Exercise goal:
Beneath this line are the data; copy exactly the part of them that opens with the line containing "Contact Us (27, 2170)" and closes with the line containing "[Zoom] (118, 147)", and only that part.

Records for the exercise:
- Opening Delimiter -
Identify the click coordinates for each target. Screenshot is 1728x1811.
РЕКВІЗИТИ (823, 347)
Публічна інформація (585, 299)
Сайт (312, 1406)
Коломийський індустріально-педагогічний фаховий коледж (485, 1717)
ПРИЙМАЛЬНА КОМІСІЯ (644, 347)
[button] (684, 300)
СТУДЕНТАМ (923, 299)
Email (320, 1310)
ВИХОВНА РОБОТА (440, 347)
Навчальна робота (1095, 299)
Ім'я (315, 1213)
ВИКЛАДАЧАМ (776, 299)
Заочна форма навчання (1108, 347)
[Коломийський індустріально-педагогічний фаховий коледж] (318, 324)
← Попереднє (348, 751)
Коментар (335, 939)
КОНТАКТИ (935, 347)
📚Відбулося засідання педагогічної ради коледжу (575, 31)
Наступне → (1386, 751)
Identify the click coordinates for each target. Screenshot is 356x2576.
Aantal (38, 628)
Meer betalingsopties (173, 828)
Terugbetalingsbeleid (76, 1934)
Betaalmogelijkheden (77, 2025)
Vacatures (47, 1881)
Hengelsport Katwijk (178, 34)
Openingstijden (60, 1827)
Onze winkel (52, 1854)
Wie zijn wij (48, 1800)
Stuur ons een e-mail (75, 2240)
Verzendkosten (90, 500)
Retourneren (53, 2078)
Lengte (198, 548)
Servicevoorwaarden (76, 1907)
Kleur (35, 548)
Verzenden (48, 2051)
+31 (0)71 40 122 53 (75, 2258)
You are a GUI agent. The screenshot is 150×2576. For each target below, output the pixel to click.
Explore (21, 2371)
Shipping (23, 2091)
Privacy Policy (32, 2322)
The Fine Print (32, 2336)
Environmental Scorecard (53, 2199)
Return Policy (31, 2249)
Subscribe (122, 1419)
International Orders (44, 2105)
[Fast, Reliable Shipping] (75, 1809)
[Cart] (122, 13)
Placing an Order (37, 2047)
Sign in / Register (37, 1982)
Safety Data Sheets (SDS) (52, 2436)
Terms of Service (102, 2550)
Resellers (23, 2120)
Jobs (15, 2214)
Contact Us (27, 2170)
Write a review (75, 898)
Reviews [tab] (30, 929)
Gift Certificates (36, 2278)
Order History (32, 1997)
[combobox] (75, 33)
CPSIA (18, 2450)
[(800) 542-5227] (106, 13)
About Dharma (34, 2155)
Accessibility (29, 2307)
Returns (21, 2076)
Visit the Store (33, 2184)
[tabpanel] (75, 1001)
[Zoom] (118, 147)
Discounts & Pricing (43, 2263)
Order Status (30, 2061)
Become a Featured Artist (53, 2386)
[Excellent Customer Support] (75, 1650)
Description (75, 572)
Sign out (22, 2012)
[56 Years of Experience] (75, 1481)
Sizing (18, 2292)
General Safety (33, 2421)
- Closing Delimiter -
Response area:
Contact Us (27, 2170)
Write a review (75, 898)
Reviews [tab] (30, 929)
Gift Certificates (36, 2278)
Order History (32, 1997)
[combobox] (75, 33)
CPSIA (18, 2450)
[(800) 542-5227] (106, 13)
About Dharma (34, 2155)
Accessibility (29, 2307)
Returns (21, 2076)
Visit the Store (33, 2184)
[tabpanel] (75, 1001)
[Zoom] (118, 147)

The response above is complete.